20. Wat is er gedurende de afgelopen vijftig jaar als gevolg van de Koninkrijksbekendmaking in West-Afrika gebeurd?
20 Op het ogenblik, bijna vijftig jaar nadat „Bijbel-Brown” naar Afrika ging om het ware christelijke geloof te bevorderen, treffen wij in zeven landen van West-Afrika meer dan 118.000 christelijke getuigen van Jehovah aan die het goede nieuws van Gods koninkrijk bekendmaken.
21, 22. Welke problemen hebben Jehovah’s getuigen in Zambia ondervonden, en hoe zijn deze van invloed geweest op de activiteit van Gods dienstknechten?

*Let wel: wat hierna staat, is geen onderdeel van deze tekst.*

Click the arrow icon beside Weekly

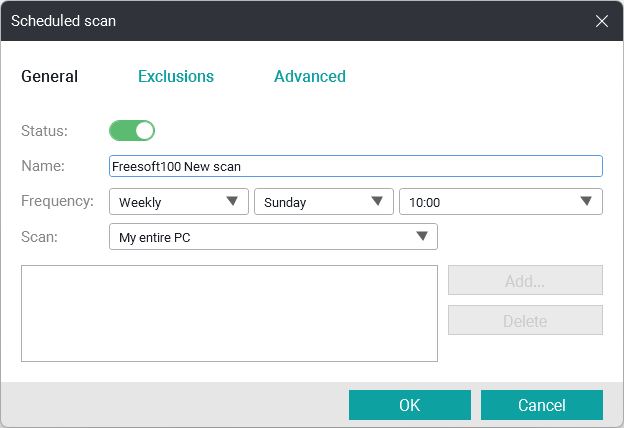pyautogui.click(x=232, y=201)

21 Laten wij een land in Centraal-Afrika, namelijk Zambia, eens nader beschouwen. De prediking van Gods koninkrijk is daar in 1924 begonnen. Als gevolg van onrechtvaardige verbodsbepalingen, vervolging en dwarszitterij ten opzichte van Jehovah’s getuigen, ging het werk slechts langzaam vooruit. Pas in 1947 kwam er werkelijk schot in het werk, met 6114 personen die het goede nieuws van het Koninkrijk predikten. Het land stond toen bekend als Noord-Rhodesia. In 1948 werd er in Lusaka een bijkantoor gevestigd, en in slechts één jaar tijd steeg het aantal verkondigers tot 11.606. In het jaar 1948 arriveerden ook de eerste afgestudeerden van de Gileadschool. Dezen kwamen om hulp te bieden bij het evangelisatiewerk en om het christelijke werk te helpen organiseren. Zij hielpen de gemeenten eveneens bij hun lees- en schrijfprogramma.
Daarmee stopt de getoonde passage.